====== 6. Dfa to Regex conversions ======

==== 6.1. State elimination ====

Consider the following DFAs:

^ **DFA1** ^ **DFA2** ^
|{{ :lfa:screenshot_2021-11-04_at_15.33.10.png?400 |}}| {{ :lfa:2022:lfa2022_lab5_ex2_4_cerinta.png?300 |}} |


Convert the given DFAs to a Regex (using the state-elimination strategy). 
Hint: is it easier to apply conversion on another DFA?

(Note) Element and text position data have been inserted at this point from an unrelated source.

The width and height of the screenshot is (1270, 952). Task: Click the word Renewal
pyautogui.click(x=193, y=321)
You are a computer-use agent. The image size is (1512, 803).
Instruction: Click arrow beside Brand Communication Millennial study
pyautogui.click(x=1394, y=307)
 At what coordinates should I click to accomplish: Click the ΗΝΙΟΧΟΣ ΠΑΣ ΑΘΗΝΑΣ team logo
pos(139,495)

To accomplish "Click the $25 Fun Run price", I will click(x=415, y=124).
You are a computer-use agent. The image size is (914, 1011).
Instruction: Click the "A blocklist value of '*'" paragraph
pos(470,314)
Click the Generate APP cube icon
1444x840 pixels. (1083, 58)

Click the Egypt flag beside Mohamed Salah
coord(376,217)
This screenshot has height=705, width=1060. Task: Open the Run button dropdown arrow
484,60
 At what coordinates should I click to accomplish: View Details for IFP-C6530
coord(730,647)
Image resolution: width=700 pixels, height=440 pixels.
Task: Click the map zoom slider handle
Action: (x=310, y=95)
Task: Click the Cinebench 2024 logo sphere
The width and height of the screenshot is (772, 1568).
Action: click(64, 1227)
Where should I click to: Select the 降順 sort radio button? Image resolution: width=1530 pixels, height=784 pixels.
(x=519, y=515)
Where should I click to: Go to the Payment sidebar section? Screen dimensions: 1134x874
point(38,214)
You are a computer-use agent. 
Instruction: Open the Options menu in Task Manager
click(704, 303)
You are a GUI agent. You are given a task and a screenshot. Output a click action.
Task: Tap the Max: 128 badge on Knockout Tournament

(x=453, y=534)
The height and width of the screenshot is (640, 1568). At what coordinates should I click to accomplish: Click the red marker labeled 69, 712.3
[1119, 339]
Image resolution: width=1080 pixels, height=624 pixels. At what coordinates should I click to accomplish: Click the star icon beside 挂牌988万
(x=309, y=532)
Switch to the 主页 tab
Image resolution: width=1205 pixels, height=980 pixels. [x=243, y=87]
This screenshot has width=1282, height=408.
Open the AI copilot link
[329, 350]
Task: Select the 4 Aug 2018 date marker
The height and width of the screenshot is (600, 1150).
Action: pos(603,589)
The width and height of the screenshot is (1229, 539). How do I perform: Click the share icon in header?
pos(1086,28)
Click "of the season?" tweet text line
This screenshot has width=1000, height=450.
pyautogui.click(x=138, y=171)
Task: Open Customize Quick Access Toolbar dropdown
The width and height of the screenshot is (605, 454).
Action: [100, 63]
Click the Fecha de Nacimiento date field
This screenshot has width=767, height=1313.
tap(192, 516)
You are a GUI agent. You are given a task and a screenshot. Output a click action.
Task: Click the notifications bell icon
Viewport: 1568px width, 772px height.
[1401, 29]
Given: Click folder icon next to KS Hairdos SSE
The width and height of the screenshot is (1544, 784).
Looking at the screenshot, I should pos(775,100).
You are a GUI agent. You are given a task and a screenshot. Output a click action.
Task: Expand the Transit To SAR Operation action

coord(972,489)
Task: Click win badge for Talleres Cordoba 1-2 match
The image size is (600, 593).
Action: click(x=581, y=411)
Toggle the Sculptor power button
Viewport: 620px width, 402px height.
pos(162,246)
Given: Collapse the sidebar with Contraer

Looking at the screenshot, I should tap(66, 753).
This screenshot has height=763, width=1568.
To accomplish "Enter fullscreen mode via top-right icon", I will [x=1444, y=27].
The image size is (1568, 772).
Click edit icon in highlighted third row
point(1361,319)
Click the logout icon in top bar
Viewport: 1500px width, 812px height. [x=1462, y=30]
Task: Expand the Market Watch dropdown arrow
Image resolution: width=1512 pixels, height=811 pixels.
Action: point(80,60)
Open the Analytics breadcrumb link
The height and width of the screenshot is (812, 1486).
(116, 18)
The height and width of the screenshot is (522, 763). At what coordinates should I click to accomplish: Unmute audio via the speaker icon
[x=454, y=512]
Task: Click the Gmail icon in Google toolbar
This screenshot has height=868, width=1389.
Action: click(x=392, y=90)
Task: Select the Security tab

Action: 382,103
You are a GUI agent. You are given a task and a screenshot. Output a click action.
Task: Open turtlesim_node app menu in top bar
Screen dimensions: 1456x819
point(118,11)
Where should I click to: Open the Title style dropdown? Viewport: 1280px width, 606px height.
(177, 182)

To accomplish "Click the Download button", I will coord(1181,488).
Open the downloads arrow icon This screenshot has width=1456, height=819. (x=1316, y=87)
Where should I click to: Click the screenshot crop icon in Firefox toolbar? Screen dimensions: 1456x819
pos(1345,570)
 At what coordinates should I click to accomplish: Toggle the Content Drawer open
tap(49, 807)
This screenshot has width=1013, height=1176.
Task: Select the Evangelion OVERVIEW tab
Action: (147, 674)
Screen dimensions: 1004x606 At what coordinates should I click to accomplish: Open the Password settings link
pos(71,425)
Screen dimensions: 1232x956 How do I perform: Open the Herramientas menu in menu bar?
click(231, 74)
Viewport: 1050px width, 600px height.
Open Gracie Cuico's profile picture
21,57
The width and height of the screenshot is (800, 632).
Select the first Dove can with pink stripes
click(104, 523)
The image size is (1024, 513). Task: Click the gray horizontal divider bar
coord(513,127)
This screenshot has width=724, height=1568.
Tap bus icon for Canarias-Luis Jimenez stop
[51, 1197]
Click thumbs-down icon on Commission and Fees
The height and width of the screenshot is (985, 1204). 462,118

<hidden On what DFA should the algorithm be applied?>
It is recommended to apply the State elimination algorithm on the minimal DFA.
</hidden>


<hidden DFA2>

{{ :lfa:2022:lfa2022_lab6_mindfa2_1.png?300 |}}

**Step 1:**

If there are multiple final states, make them non-final, create a new final state and add ε-transitions to it.

If a final state has any transitions going out of it, create a new final state and add ε-transition.

If the initial state has any transitions going into it, create a new initial state and add ε-transition.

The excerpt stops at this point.